Although ICD-based diagnosis may not capture the entire spectrum of phenotypic effects, the substantially reduced penetrance of pathogenic variants detected in this study has significant implications for understanding the complexity of genetic disorders. The role of the genetic background, which is a collection of variants of different classes and frequencies that co-occur with the primary pathogenic variant, in modulating disease risk across ascertainments cannot be overstated. The effects of naturally occurring genetic variants on behavioral traits have been well documented in tractable model systems, such as mice and flies (
18). For example, Sittig et al. (
19) found significant variation in behavioral phenotypes when mice lacking bipolar-associated genes were tested under different strain-specific genetic backgrounds. A multi-hit model has been proposed and explored in the context of variably expressive variants in humans, in which a primary variant sensitizes the genome toward risk for a range of neuropsychiatric outcomes and its interplay with other variants determines the trajectories toward distinct disorders (
20). For example, Davies et al. (
21) found a substantial contribution of schizophrenia polygenic risk scores toward both cognitive defects and schizophrenia among individuals with 22q11.2 deletion. Another implication of low-penetrance variants is their high likelihood of being transmitted across generations. These variants may cause mild features, as observed in this study, but in conjunction with other rare variants may cause more severe disease in subsequent generations. For example, a recent study showed that individuals having pathogenic mutations in two or three genes were more likely to manifest intellectual disability than those with mutations in individual genes (
22). While these models explain increased disease risk, the reduced penetrance of pathogenic mutations observed by Shimelis et al. could in part be due to a protective effect of other variants in the genetic background that may alleviate risk for disease (
23). For example, Backman et al. (
24) found that a missense variant in
ST6GALNAC5 within the UK Biobank cohort was associated with protection against lower gray–white matter contrast, a feature linked with an increased rate of cognitive decay. Protective alleles are generally harder to find because of their rarity, but population-scale genetic studies show promise in this area and could increase the list of potential therapeutic targets relevant to disease. As illustrated by the Shimelis et al. study, analyzing populations not selected for a specific disorder has enabled reevaluation of disease gene pathogenicity within the context of the genetic background.

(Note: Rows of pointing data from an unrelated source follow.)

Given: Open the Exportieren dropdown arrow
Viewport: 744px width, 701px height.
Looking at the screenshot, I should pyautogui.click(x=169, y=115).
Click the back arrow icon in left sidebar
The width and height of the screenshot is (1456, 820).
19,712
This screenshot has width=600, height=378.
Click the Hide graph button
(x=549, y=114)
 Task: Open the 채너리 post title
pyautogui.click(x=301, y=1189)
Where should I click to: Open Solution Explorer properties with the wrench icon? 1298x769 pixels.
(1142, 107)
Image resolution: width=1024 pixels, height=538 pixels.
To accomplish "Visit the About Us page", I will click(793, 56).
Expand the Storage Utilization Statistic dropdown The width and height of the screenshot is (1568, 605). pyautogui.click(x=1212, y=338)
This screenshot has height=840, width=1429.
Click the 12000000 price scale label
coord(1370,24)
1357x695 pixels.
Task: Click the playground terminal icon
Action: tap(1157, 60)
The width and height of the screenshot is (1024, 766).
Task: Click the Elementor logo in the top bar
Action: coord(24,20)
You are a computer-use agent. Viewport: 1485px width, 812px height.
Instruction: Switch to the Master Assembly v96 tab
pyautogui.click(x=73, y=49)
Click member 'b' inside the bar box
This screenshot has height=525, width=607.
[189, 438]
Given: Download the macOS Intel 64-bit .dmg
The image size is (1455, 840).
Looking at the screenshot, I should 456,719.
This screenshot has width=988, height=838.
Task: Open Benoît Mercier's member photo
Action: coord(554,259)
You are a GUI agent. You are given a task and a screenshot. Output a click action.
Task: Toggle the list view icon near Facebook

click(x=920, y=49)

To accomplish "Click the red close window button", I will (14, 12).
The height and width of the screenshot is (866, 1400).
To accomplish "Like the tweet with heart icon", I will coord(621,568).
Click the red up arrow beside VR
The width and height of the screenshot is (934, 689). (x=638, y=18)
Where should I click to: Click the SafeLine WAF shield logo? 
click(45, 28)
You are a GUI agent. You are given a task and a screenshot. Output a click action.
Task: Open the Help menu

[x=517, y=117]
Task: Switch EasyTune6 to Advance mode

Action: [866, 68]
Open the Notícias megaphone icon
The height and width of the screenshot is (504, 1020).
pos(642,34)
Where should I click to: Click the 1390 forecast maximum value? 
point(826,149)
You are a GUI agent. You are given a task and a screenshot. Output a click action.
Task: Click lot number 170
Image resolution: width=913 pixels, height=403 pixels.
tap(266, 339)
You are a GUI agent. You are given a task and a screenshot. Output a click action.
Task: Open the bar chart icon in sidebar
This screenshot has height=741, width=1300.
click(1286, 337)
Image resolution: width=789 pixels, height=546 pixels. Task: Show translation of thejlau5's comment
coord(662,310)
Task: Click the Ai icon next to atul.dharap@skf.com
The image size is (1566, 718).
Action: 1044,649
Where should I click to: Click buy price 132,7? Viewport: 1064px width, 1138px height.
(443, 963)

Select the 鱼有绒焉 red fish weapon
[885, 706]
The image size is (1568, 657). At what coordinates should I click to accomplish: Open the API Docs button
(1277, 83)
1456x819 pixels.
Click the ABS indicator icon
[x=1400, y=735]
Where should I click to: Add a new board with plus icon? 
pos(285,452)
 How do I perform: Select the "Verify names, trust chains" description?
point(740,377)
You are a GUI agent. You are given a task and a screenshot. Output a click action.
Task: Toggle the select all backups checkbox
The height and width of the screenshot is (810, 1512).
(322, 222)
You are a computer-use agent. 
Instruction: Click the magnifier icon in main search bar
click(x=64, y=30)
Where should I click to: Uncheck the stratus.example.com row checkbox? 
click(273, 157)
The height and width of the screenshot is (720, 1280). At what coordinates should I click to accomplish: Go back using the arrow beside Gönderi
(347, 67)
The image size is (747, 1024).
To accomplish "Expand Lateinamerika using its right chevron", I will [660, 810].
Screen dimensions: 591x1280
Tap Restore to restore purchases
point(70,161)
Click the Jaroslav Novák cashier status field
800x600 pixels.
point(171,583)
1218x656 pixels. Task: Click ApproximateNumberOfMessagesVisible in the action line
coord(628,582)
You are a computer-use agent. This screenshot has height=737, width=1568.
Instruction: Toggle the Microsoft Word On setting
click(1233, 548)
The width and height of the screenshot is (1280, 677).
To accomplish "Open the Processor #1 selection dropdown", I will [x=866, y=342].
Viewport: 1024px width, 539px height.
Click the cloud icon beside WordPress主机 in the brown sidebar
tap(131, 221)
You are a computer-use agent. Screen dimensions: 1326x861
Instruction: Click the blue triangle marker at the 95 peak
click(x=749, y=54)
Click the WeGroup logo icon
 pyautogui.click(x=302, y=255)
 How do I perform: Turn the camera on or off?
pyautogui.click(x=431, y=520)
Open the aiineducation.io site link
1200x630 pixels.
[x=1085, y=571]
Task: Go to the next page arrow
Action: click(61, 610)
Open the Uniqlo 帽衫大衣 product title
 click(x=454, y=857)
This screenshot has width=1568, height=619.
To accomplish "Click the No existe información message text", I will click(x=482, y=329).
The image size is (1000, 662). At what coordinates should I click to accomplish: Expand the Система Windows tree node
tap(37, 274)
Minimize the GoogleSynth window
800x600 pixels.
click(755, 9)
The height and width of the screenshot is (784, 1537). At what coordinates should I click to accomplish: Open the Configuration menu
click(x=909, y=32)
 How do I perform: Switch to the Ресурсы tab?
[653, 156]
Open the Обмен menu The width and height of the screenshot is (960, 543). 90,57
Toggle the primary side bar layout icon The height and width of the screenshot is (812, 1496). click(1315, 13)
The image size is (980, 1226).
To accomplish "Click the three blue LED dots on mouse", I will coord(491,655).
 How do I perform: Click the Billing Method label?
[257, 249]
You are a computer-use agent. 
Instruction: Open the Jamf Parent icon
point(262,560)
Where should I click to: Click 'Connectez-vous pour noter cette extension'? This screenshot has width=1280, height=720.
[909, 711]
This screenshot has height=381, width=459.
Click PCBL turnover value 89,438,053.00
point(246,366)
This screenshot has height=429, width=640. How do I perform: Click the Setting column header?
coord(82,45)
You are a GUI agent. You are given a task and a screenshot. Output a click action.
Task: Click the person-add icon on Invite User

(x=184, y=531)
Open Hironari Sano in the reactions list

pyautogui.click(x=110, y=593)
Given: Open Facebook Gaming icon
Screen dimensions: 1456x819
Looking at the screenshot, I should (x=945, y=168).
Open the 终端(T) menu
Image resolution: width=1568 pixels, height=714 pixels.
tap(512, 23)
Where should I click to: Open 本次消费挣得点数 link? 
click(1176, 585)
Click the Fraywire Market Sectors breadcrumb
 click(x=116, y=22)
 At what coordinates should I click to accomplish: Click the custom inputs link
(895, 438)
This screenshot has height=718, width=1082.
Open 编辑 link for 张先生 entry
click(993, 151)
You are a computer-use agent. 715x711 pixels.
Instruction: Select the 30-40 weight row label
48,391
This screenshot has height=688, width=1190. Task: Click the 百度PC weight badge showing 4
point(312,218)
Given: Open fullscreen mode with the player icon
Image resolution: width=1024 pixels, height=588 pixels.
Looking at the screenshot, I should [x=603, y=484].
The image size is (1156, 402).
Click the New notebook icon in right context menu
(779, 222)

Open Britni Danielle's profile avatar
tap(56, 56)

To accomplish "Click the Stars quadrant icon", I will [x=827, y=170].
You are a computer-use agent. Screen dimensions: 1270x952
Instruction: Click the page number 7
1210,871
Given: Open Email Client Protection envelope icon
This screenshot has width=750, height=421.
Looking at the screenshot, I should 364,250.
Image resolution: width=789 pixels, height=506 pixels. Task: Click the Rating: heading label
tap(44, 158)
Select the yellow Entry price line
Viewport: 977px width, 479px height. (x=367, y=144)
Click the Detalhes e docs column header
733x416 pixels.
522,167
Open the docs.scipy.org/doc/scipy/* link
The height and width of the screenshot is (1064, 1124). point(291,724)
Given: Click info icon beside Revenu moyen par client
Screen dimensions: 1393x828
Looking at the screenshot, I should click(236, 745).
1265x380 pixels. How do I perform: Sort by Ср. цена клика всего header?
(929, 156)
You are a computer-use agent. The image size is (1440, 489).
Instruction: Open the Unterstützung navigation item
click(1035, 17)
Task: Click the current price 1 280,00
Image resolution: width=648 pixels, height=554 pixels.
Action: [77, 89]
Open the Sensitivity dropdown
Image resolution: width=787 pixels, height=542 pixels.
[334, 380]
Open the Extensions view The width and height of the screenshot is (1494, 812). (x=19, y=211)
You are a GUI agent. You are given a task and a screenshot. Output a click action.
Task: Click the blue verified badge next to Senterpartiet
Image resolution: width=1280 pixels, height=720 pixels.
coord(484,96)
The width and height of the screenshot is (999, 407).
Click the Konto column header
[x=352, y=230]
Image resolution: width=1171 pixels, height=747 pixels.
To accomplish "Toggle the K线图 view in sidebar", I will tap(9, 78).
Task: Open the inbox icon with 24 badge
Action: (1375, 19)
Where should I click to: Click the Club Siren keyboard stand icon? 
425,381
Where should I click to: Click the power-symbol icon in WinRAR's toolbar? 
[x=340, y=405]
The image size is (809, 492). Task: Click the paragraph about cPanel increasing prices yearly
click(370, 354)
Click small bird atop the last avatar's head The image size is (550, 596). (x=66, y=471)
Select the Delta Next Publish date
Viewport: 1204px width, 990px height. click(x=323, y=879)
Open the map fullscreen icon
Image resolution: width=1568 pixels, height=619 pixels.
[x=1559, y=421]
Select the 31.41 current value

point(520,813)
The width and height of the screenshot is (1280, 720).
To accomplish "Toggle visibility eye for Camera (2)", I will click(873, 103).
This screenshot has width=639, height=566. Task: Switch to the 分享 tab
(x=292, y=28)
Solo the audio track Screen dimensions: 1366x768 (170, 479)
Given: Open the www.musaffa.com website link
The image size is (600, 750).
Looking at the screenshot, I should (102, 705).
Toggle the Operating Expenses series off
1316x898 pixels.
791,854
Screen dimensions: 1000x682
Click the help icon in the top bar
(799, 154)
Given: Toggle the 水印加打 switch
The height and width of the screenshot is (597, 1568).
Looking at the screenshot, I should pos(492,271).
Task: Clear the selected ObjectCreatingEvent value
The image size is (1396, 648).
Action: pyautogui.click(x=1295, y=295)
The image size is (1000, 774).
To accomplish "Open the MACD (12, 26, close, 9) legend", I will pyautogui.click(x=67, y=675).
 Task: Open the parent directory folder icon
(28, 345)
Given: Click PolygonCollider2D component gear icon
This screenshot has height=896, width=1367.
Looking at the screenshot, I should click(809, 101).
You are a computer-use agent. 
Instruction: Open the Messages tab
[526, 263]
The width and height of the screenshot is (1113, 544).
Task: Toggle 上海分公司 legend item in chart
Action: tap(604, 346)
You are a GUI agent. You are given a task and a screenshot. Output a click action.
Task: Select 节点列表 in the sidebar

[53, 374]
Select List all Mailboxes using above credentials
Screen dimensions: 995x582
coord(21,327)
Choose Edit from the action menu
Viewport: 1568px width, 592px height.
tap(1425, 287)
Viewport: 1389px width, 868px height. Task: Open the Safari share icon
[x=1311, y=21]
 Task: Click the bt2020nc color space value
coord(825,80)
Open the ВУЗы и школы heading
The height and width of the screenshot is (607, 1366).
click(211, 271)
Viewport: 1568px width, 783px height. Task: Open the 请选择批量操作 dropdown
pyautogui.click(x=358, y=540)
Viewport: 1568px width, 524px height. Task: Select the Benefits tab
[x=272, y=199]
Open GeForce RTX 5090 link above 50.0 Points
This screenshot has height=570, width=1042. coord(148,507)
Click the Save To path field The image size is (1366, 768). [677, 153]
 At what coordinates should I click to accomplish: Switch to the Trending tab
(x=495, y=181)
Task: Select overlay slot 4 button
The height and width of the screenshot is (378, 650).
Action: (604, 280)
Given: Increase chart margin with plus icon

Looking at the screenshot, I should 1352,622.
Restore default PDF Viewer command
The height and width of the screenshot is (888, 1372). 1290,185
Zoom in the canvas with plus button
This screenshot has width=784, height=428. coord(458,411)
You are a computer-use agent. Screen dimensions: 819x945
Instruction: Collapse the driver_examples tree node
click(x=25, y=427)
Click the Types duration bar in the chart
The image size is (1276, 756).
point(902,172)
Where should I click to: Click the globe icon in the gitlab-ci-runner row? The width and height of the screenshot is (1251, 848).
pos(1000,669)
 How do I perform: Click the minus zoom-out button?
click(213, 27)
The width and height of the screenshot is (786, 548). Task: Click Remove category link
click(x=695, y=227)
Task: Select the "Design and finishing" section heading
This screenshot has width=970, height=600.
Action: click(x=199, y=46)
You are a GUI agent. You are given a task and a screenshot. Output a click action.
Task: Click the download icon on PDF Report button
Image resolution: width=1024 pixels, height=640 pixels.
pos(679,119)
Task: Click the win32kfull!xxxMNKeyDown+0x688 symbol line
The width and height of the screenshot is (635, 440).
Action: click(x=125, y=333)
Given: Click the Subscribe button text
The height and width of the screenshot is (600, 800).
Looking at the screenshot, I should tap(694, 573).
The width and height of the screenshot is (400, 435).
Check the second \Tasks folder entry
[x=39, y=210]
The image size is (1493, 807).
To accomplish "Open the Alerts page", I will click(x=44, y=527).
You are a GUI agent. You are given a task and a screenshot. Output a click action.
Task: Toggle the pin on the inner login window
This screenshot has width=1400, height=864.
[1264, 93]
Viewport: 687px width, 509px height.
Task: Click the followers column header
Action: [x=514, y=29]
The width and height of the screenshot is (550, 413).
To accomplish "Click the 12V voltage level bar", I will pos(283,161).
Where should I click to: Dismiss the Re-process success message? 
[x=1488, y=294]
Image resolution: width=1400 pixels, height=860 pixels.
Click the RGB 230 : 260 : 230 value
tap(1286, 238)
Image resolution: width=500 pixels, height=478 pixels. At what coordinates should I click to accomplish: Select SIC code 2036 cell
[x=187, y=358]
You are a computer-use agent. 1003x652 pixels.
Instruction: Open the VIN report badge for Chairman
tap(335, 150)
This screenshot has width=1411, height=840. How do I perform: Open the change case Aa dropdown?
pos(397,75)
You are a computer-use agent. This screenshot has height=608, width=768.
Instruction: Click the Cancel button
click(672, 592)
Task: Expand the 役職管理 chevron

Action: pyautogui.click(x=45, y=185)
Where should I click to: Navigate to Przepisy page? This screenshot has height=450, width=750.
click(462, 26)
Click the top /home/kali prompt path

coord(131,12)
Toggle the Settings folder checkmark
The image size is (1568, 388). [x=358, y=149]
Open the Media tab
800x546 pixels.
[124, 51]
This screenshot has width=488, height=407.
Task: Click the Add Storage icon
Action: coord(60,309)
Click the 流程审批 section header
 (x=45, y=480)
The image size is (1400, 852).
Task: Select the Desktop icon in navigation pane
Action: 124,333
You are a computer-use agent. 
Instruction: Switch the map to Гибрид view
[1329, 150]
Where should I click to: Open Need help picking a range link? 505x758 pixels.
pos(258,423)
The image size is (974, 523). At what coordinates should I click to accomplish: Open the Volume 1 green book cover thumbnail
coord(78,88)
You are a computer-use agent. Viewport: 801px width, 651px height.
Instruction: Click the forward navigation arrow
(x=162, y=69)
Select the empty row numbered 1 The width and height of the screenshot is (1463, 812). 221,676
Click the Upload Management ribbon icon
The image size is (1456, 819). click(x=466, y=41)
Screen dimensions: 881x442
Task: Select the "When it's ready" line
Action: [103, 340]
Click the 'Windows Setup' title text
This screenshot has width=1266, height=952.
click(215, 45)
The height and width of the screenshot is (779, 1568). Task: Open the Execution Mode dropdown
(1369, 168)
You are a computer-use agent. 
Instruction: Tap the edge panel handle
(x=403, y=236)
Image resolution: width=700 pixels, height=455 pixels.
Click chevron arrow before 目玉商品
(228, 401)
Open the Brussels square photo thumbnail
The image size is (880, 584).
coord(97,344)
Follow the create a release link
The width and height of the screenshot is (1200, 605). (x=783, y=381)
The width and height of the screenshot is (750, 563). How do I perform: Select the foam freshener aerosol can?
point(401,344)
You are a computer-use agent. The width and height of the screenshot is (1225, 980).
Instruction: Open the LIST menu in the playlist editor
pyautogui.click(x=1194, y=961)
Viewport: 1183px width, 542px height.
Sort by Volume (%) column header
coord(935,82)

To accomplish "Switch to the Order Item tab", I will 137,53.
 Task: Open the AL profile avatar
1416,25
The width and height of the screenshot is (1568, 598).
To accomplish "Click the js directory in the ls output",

Currently, a majority of the efforts to understand disease etiology are concentrated on identifying high-effect-size rare variants and individual or collective effects of common variants, but it is becoming increasingly clear that disease penetrance is a result of an interplay between pathogenic mutations and the genetic background. Population-based biobanks provide an unbiased representation of the entire spectrum of genomic variation and increased power to identify genetic associations for complex disorders. Insights derived from population-based studies of neuropsychiatric disorders will allow for a genotype-first approach to diagnosis, timely intervention due to better understanding of disease prognosis, and identification of drug targets and treatment options owing to an improved perception of disease mechanisms.